Hi All, I wanted to let you know that the information you're seeing in your Google accounts we are aware of and are working with Google on fixing. It's actually an issue on the Google side that is being dealt with ASAP. As soon as we have some more information we'll let you know here.


----------



## Johnwashere

Liam Bresnahan said:


> Hi All, I wanted to let you know that the information you're seeing in your Google accounts we are aware of and are working with Google on fixing. It's actually an issue on the Google side that is being dealt with ASAP. As soon as we have some more information we'll let you know here.


Thanks for the update. Does this mean my Google Nest theromstat and smoke detectors will restore to my account ?
Also will my google home (smart home ) groups come back ? Really concerned this got access to so much of my smart home setup. I don't understand the point of it and why it removed so much...


----------



## Liam Bresnahan

Without looking into your specific account and seeing what removed those items I don't think I can comment on what happens to those, sorry. As I understand this was an issue with how Google handles the casting capabilities of the device, as such I don't believe there should have been any access/removal of items in your account. However I will check into this for you.


----------



## Johnwashere

Liam Bresnahan said:


> Without looking into your specific account and seeing what removed those items I don't think I can comment on what happens to those, sorry. As I understand this was an issue with how Google handles the casting capabilities of the device, as such I don't believe there should have been any access/removal of items in your account. However I will check into this for you.

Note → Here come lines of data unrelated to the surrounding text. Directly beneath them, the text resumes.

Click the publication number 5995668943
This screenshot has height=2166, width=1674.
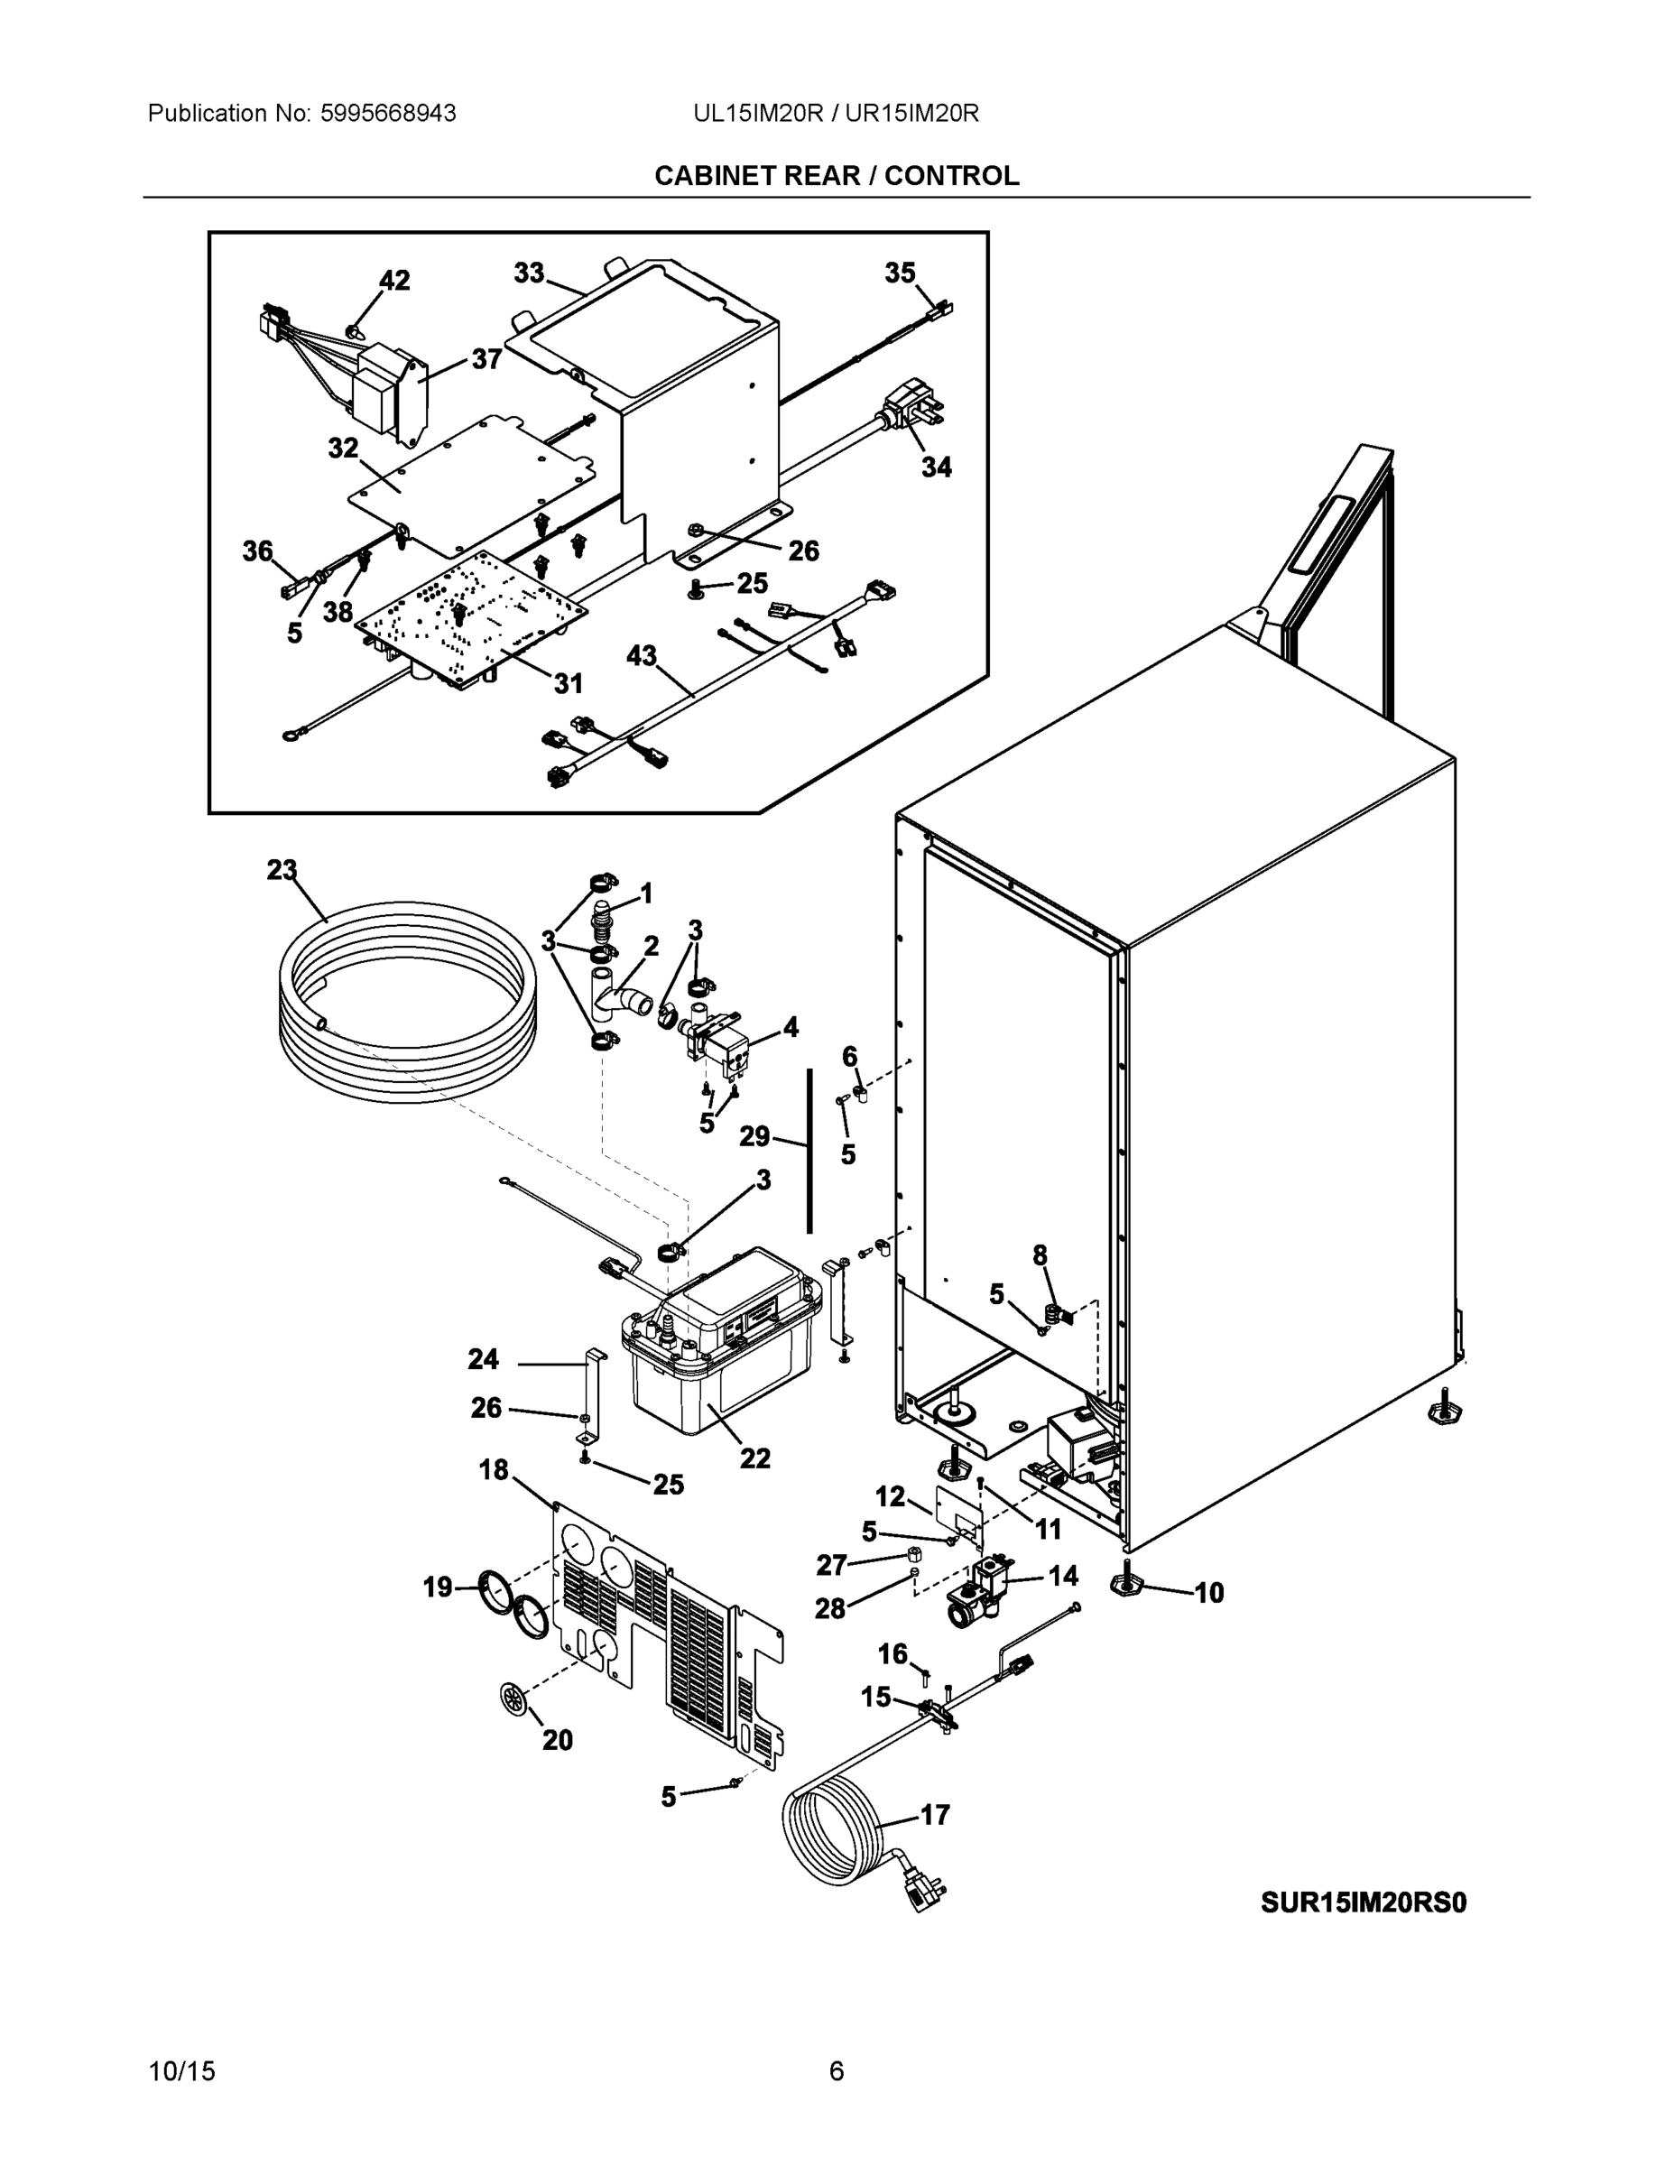point(388,114)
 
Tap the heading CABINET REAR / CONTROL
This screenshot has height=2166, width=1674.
point(836,176)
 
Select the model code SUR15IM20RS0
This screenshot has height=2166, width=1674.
point(1363,1902)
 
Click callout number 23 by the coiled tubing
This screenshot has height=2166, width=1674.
point(282,870)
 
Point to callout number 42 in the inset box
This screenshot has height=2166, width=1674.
point(393,281)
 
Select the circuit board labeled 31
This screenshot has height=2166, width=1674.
point(466,615)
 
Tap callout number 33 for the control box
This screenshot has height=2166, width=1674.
point(529,273)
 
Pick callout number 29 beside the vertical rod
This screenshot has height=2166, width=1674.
point(754,1136)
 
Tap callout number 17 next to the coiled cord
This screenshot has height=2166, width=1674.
point(934,1815)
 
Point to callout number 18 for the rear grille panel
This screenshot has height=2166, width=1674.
point(493,1470)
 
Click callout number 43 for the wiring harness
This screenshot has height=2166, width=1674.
point(642,655)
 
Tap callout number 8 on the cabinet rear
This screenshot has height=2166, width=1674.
point(1040,1255)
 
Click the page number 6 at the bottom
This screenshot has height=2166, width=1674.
point(836,2071)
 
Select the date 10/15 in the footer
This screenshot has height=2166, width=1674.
point(181,2071)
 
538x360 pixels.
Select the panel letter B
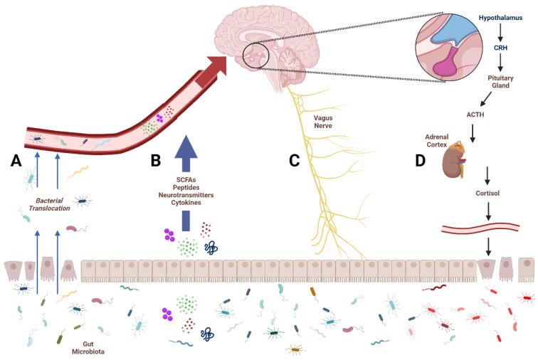[156, 162]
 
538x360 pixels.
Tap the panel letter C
[293, 162]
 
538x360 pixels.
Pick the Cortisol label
[487, 194]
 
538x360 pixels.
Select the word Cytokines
[185, 203]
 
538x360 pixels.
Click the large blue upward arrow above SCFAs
[185, 152]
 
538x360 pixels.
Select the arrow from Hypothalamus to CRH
[500, 31]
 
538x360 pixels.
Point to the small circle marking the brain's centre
[255, 55]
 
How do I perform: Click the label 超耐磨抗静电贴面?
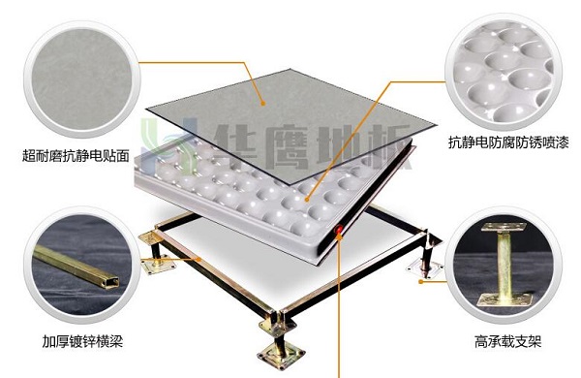pyautogui.click(x=76, y=153)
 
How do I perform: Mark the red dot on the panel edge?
pyautogui.click(x=338, y=230)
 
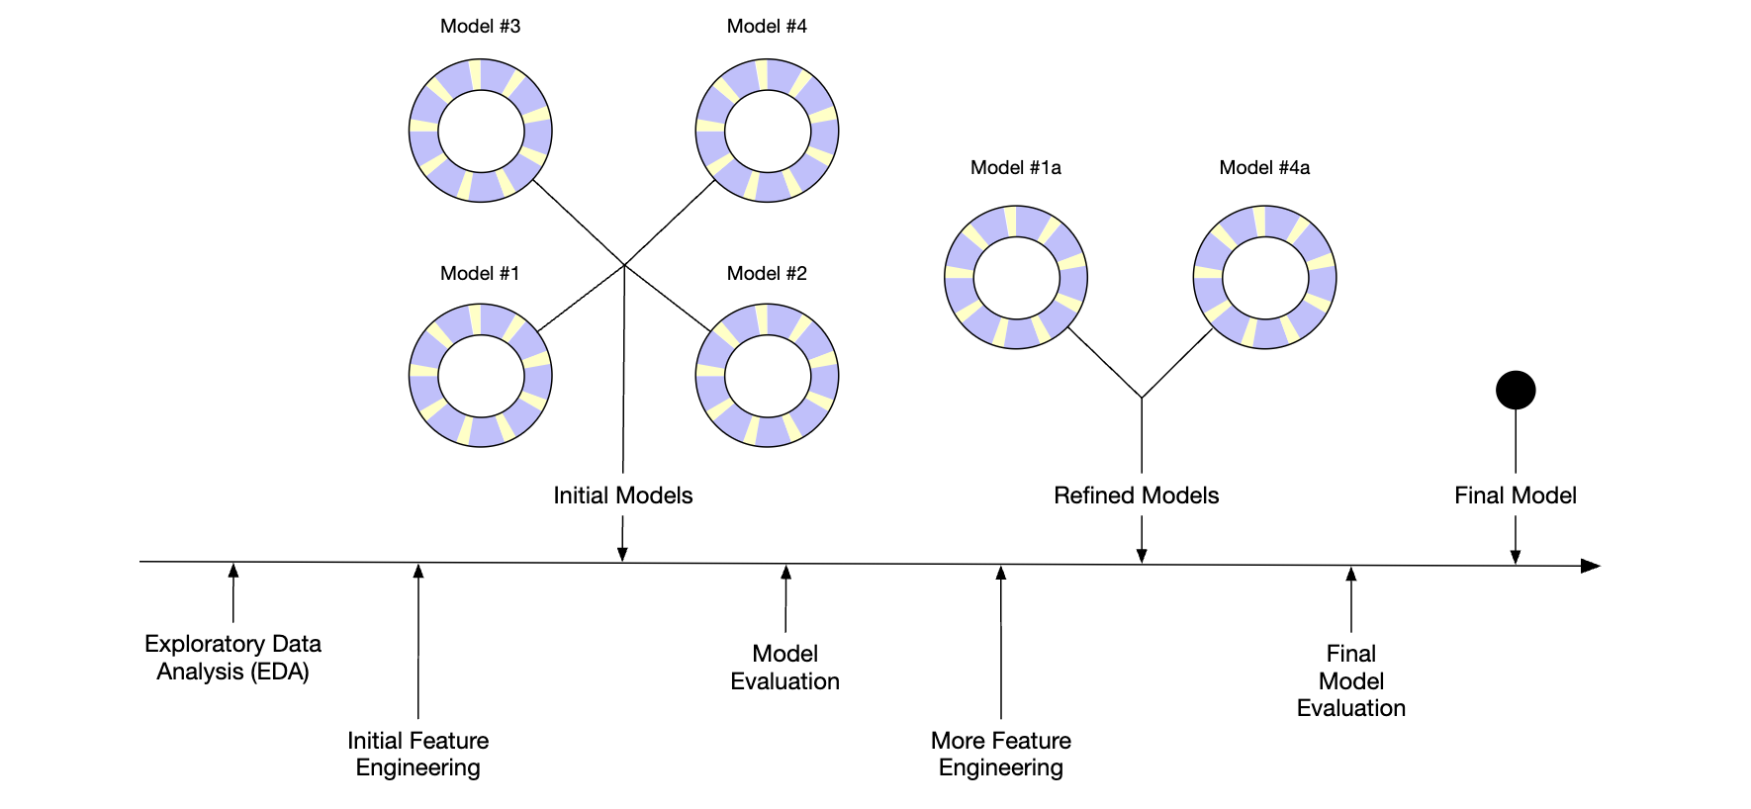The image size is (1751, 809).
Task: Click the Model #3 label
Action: [480, 27]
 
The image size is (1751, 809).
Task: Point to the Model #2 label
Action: [767, 274]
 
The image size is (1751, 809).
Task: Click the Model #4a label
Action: [1264, 168]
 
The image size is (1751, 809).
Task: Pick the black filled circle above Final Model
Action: [1516, 390]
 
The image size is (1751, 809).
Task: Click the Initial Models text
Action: [623, 495]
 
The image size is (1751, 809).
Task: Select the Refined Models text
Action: [1136, 495]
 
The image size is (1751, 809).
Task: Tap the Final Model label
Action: [1516, 495]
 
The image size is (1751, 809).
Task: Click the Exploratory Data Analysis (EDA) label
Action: [233, 658]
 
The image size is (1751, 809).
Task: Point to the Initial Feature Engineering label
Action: [418, 754]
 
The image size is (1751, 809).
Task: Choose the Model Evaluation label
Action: [785, 668]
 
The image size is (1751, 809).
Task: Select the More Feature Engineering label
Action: [1001, 754]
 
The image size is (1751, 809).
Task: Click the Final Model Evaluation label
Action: [1351, 680]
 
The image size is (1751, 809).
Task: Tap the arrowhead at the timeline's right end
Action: [1591, 566]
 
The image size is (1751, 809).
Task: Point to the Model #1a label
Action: [1016, 168]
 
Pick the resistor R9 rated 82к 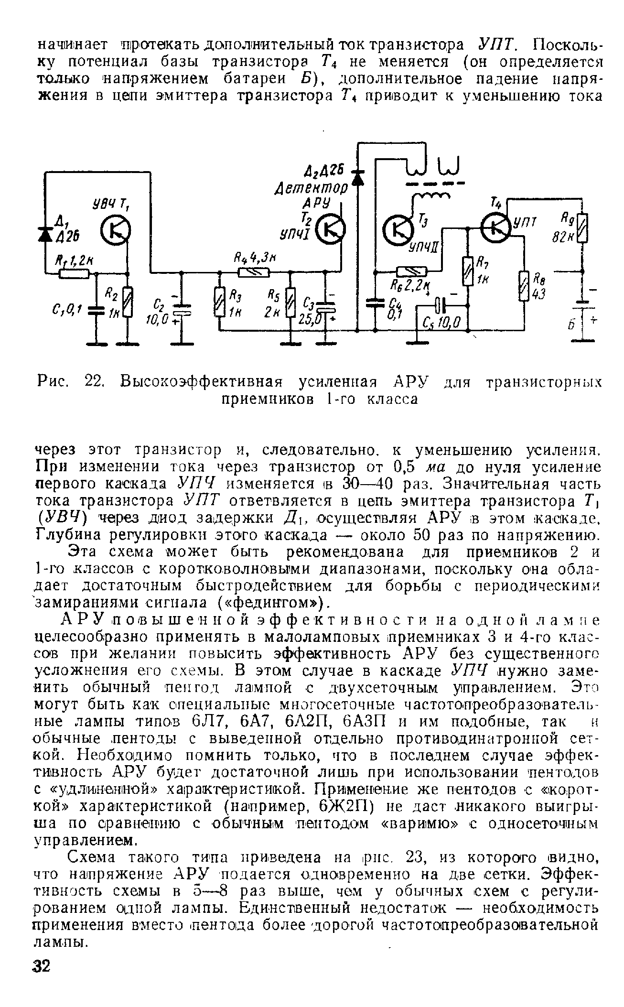(x=582, y=229)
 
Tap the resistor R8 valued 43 (x=524, y=286)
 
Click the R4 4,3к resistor (x=254, y=272)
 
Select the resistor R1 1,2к (x=74, y=274)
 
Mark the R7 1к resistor (x=467, y=271)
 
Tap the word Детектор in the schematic (x=311, y=188)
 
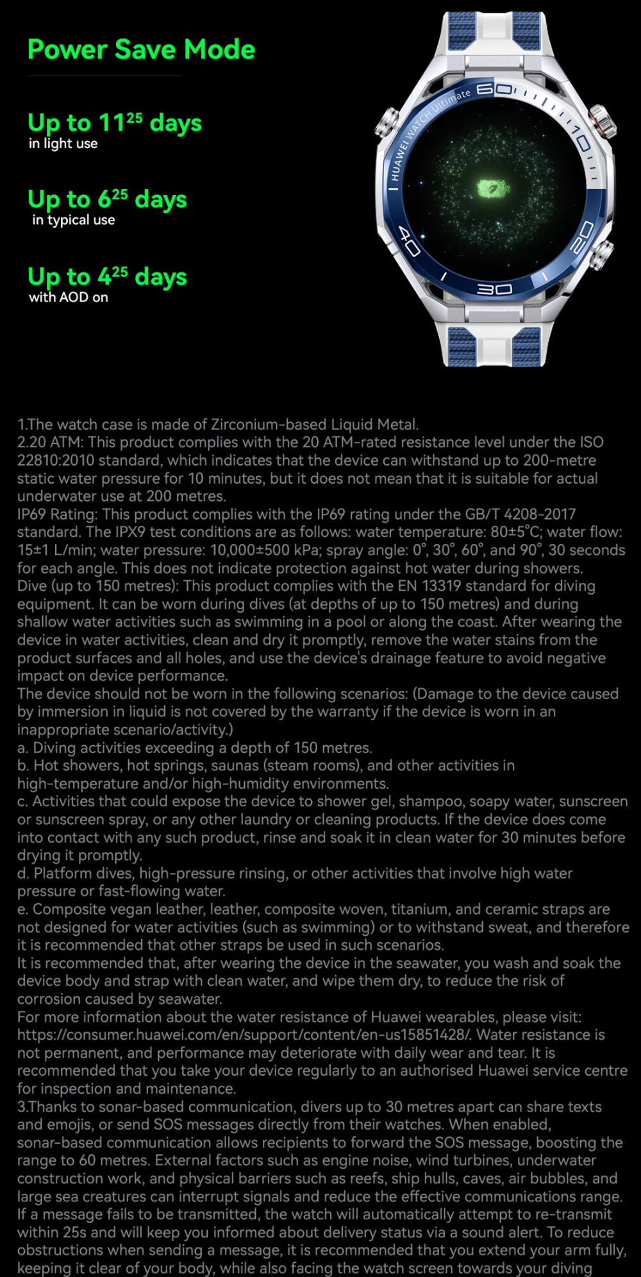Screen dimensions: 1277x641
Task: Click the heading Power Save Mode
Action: [141, 49]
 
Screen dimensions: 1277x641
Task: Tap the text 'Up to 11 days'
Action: [114, 123]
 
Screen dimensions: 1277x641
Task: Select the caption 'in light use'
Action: [63, 144]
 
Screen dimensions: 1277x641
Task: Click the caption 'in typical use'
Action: [73, 220]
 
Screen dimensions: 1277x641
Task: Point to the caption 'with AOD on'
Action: [68, 297]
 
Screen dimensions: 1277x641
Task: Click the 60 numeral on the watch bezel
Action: [494, 89]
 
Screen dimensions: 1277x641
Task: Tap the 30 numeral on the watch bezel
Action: [494, 290]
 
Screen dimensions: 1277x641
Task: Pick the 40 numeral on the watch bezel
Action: [409, 241]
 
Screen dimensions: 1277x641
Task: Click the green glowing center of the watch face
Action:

Thanks. I just Direct Messaged you.


----------



## foghorn2

The Tivo China Stick , we got 4k +

:mask:


----------



## mschnebly

Aren't all Tivos made in China?


----------



## foghorn2

No , some/lots in Mexico, with lots eating Goya products.


----------



## mschnebly

foghorn2 said:


> No , some/lots in Mexico, with lots eating Goya products.


Mmmmm Goya!


----------



## Gunnyman

None of my other cast devices have full access to my account. My entire home got deleted too.


----------



## Gunnyman

I've had to factory rest my Nest home hub and my nest wifi. The stream 4K is going in the trash after I hit it with a hammer.


----------



## Johnwashere

Gunnyman said:


> I've had to factory rest my Nest home hub and my nest wifi. The stream 4K is going in the trash after I hit it with a hammer.


I unplugged my tivo stream as well.Maybe it would make me feel better to smash it  Luckily my Nest wifi seems to be ok (so far) but not my nest home smart groups, my Nest Thermostat , smoke detectors and some of my account links. I opened a ticket with Google to try to get more answers about this.

I am SHOCKED how people dont seem to think this is a big deal and how more information isnt out about this. Looks like the tivo stream manufacturer - SEI Robotics has had full access since logged into our stream 4k.
I wonder when they started deleting our Nest and Google home devices?? 
I wonder if they also have all of our streaming service passwords?
SEI robotics has a lot of android tv/smart home devices- I wonder if their other devices have full access to peoples google home accounts?


----------



## Gunnyman

I'm on with google support now trying to get my network back up and running. I have lost the QR code sticker of my nest wifi point


----------



## Johnwashere

Thanks Dave Zatz for posting about this! Hopefully the news spreads fast and people can lock down SEI Robotics ASAP--

https://zatznotfunny.com/2020-07/tivo-google-alert/


----------



## Gunnyman

I also tipped Android police.


----------



## powrcow

Do all Android TV devices require full account access? For instance, I see that Chromecast has full access to my Google Account as well.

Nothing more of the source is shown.